Look for "screenshot" in the listing below. Gather each line that contains it.

####

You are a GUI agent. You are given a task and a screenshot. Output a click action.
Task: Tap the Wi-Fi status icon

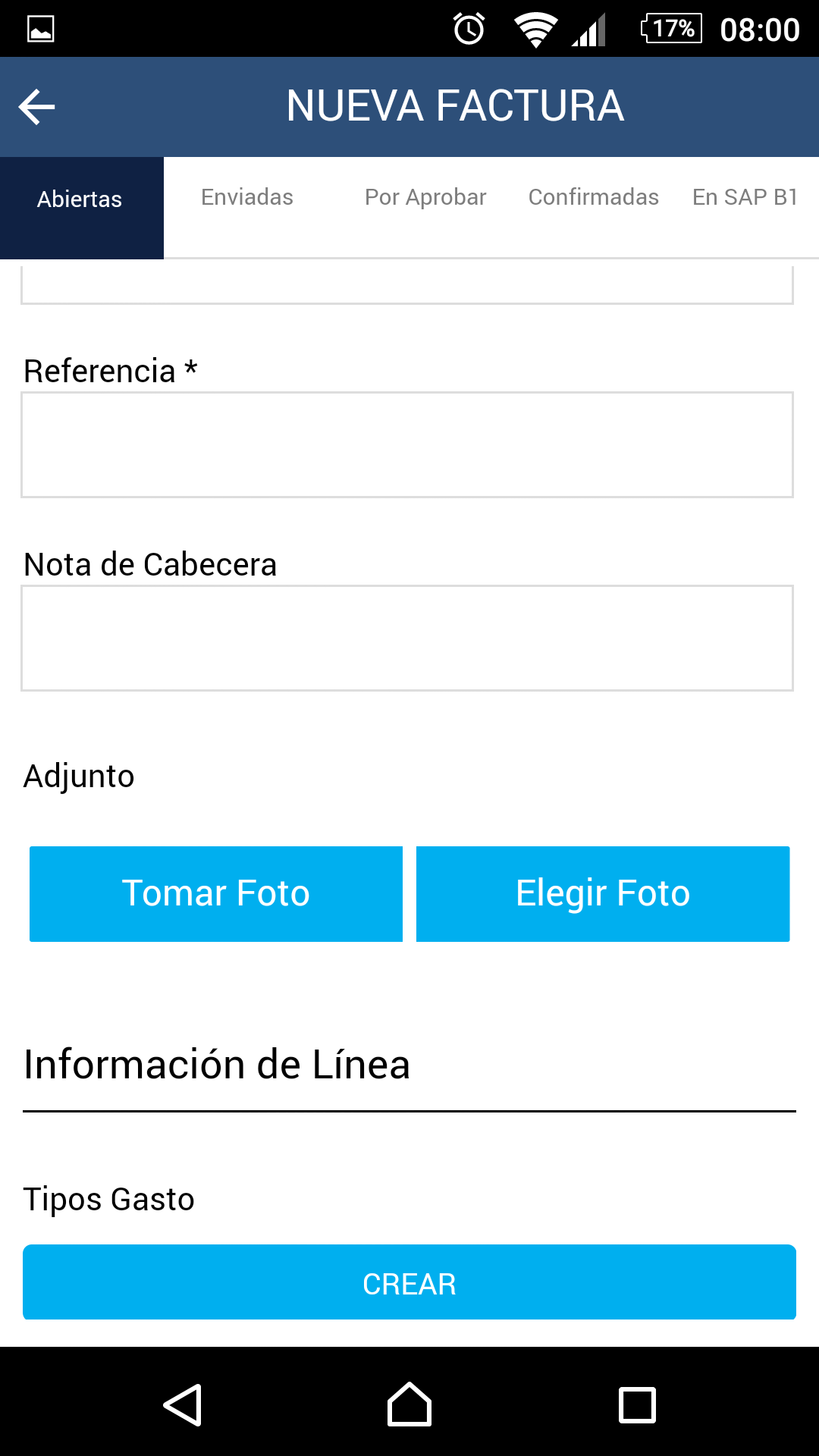tap(535, 30)
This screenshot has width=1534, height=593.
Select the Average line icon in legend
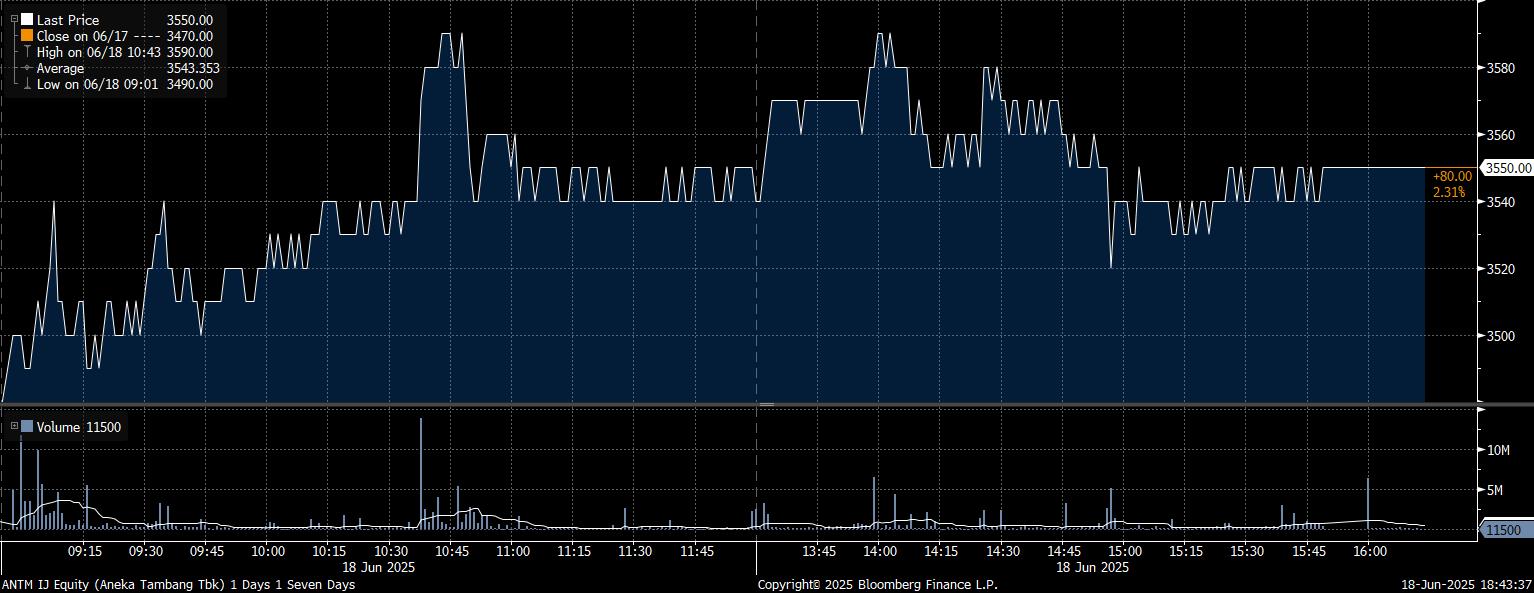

####

● **WRITTEN ANSWER**
You are a GUI agent. You are given a task and a screenshot. Output a click action.
This screenshot has width=1534, height=593.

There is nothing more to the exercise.